In this episode of Two Tall Guys Talking Sales, hosts Kevin Lawson and Sean O'Shaughnessy welcome Mike Dowhan, a Texas-based sales strategist with over two decades of experience, to discuss the concept of the compelling event and its role in driving sales success.

Mike defines a compelling event as a critical moment where something has changed that causes a prospect or customer to decide to make a move — to invest, buy, or change direction. He emphasizes that the compelling event is not just a need, but a specific trigger that differentiates today from yesterday. He argues that this concept transcends individual sales methodologies and is the key differentiator between top-performing salespeople and those who struggle.

A central theme of the discussion is the distinction between a 'compelling need' and a 'compelling event.' Mike explains that many organizations have compelling needs — things they should fix or improve — but without a specific triggering event, there is insufficient urgency or pain to drive a decision. The Y2K example is used to illustrate a blatant, universally recognized compelling event, contrasted with softer triggers like end-of-fiscal-year budget decisions, which require more consultative work to surface and validate.

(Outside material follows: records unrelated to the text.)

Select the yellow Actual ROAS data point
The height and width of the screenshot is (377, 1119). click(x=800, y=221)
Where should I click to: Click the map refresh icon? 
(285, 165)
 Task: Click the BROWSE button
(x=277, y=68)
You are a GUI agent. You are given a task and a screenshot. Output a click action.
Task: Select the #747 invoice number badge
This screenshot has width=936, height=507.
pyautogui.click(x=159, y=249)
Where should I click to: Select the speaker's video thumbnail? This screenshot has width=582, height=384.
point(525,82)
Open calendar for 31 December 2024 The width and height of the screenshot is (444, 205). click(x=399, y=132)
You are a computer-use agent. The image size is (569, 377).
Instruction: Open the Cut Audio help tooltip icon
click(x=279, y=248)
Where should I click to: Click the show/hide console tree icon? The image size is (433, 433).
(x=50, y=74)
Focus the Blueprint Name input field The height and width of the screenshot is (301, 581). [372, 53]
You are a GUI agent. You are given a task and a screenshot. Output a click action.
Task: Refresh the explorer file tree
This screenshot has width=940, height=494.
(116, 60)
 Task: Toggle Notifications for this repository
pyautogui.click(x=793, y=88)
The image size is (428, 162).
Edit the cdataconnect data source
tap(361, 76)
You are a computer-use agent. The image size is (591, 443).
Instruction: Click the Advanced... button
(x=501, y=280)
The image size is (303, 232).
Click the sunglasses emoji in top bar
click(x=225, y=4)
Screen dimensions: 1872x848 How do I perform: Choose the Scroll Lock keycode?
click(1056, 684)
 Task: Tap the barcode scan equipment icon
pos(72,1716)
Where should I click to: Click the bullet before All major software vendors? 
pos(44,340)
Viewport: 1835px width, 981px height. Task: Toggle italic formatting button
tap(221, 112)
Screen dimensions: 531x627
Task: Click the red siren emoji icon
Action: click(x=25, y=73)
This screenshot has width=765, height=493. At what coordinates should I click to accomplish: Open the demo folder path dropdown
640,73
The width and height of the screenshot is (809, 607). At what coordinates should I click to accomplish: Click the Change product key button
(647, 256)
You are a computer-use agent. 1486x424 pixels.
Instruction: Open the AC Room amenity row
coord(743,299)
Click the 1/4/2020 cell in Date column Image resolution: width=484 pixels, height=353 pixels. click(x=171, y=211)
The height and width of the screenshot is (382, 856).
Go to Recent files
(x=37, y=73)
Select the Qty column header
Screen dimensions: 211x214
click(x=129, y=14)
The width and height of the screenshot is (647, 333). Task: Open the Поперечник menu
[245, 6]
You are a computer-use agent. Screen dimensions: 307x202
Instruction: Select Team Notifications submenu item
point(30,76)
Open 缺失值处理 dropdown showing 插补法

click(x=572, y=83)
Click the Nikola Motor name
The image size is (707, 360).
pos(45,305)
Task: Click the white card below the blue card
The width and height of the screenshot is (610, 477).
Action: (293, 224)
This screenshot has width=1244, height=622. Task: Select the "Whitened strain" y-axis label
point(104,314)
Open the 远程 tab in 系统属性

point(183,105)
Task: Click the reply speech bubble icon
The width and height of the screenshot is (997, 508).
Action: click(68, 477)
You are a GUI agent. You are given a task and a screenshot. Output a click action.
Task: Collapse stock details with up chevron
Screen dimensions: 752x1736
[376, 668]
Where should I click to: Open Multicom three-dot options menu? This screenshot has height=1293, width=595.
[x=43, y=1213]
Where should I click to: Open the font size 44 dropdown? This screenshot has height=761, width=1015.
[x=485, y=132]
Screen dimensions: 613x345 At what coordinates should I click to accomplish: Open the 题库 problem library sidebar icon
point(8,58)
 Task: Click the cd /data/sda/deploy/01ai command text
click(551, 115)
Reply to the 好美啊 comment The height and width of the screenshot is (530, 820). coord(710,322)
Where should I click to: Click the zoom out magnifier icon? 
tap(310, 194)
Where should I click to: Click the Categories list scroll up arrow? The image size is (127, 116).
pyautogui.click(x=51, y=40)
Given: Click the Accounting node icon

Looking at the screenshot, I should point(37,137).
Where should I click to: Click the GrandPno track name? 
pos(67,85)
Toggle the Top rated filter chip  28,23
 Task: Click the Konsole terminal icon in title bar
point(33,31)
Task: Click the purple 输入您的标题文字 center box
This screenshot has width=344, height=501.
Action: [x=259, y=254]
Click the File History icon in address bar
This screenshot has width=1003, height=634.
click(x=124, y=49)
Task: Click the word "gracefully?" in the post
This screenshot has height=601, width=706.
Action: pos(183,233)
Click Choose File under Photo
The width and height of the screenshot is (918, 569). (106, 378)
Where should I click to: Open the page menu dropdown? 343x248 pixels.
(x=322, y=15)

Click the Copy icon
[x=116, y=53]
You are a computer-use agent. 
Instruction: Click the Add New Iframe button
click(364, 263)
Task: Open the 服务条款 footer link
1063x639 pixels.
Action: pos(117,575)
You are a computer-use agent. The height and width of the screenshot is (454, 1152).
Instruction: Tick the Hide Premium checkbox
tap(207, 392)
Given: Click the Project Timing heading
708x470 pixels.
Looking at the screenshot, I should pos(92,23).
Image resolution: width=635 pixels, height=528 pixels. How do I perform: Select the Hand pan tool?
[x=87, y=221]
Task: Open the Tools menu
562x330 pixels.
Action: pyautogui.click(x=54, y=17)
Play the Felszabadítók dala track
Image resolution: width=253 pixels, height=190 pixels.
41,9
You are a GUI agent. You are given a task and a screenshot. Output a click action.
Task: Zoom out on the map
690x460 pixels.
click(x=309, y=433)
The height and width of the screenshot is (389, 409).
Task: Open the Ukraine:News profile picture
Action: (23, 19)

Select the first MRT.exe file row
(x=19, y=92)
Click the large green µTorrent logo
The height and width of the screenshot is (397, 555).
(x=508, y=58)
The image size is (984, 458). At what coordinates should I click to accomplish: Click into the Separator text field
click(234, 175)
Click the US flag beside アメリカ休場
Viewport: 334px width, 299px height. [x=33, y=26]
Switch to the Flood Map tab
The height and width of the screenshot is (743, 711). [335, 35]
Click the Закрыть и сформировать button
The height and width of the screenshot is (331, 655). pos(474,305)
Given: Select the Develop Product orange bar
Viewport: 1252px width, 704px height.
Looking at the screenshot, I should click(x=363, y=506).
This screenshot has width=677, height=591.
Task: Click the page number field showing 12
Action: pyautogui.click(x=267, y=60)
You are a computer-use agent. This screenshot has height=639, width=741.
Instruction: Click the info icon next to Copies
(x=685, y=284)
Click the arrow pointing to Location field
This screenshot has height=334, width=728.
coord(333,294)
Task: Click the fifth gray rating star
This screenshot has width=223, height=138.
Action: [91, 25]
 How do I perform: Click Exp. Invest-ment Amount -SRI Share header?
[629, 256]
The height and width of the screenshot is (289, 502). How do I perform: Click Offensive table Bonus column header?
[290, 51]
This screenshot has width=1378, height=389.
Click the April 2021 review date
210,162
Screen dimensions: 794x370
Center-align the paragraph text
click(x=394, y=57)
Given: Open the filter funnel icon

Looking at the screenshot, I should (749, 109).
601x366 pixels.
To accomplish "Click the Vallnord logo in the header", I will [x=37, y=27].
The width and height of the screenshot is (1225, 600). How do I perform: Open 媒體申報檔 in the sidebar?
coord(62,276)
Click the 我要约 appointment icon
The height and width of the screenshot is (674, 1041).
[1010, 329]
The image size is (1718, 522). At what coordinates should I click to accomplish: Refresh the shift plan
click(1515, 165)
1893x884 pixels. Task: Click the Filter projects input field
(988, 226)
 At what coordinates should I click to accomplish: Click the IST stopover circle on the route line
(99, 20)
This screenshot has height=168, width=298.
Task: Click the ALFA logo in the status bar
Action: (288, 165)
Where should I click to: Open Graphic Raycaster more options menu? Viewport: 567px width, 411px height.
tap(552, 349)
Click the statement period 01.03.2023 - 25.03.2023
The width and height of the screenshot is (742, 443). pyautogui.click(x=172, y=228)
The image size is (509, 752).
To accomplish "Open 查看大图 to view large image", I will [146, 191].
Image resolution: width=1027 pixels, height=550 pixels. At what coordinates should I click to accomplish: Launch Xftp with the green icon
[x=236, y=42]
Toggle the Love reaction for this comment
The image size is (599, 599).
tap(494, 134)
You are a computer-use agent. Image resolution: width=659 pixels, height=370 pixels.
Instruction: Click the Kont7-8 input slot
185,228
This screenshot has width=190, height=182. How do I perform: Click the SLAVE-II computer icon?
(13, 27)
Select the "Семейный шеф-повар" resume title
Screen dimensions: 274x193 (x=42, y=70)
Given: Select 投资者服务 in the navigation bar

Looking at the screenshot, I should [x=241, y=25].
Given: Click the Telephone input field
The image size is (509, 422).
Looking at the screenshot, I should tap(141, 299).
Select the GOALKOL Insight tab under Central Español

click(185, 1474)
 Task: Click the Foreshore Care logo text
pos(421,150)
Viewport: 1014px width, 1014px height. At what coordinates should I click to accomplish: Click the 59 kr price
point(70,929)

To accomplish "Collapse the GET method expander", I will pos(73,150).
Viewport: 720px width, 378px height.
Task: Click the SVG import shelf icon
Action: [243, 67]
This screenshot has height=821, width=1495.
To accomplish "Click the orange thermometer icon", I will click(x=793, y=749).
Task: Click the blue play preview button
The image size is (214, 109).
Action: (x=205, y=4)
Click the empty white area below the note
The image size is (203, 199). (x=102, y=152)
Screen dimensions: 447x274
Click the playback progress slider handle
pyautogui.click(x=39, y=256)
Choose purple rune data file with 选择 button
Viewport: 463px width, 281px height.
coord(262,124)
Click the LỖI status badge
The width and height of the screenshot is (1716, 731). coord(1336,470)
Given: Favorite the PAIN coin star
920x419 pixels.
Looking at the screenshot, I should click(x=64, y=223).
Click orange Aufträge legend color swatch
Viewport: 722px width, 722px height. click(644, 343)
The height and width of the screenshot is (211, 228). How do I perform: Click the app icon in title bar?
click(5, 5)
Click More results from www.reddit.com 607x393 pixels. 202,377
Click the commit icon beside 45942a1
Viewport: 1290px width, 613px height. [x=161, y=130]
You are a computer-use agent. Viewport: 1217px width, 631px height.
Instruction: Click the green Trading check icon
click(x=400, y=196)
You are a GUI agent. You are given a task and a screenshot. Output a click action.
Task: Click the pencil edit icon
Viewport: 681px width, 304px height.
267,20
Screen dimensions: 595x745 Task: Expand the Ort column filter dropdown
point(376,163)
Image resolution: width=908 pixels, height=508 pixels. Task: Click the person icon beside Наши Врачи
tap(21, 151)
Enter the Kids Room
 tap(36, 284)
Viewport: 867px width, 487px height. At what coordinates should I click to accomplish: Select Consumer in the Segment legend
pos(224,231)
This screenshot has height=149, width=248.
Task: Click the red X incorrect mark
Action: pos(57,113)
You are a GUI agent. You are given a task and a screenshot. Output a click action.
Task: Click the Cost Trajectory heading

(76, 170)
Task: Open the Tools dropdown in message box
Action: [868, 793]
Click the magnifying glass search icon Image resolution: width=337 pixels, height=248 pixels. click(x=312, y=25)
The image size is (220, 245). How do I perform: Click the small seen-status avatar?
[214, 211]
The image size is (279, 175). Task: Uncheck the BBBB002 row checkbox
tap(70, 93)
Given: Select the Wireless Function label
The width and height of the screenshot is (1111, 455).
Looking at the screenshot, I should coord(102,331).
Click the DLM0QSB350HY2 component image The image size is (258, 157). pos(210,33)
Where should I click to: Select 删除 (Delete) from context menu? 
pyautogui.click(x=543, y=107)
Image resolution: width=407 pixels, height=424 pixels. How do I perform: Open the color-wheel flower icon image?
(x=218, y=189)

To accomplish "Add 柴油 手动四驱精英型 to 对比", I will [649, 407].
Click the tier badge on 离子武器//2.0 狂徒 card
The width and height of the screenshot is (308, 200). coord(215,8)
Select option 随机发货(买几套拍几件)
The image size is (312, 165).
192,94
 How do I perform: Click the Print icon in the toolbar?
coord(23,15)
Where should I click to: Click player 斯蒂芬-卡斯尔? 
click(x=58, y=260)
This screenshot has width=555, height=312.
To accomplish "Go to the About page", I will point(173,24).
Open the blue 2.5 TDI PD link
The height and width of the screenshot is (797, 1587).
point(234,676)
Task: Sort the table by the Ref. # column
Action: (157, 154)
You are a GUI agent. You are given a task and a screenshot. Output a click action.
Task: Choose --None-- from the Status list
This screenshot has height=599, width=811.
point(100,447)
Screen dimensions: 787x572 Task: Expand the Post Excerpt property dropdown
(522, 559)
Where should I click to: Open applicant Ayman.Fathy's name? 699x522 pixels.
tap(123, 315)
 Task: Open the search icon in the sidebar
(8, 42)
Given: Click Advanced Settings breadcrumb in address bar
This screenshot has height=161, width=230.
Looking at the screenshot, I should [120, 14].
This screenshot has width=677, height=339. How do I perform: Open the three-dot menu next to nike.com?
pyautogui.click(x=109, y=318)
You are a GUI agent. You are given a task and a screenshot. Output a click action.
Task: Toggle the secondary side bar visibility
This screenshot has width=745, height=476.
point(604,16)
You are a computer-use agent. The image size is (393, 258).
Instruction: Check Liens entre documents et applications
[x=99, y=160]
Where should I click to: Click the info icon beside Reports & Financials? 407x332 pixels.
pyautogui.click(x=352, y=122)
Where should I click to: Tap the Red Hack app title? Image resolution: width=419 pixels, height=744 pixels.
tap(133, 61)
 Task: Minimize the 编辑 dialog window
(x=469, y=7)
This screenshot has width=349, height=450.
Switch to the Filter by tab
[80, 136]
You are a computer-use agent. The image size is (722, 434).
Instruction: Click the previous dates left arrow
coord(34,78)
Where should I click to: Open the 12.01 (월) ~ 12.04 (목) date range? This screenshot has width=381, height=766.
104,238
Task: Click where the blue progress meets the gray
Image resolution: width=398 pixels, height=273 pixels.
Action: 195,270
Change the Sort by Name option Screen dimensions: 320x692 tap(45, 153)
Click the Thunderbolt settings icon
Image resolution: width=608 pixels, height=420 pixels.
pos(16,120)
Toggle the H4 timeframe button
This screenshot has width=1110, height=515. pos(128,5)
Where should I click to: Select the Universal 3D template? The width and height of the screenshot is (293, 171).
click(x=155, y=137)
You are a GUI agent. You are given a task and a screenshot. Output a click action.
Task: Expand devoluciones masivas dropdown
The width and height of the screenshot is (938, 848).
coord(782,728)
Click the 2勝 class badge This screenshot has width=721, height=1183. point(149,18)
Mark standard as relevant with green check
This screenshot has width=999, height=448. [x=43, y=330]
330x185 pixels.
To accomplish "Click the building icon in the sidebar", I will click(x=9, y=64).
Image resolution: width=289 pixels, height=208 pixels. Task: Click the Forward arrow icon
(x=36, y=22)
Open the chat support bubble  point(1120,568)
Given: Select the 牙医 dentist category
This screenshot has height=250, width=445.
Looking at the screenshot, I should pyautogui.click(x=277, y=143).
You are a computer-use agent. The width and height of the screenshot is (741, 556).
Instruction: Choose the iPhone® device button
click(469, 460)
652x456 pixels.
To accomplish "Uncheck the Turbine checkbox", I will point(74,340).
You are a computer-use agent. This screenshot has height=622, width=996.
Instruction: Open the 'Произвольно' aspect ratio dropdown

Mike offers practical discovery advice, recommending that salespeople open calls with questions like 'What caused you to want to pick up the phone today?' or 'What's different today than it was yesterday?' He argues these conversational questions are less robotic than traditional discovery checklists and naturally surface information about budget, authority, need, and timeline — all without the prospect feeling interrogated.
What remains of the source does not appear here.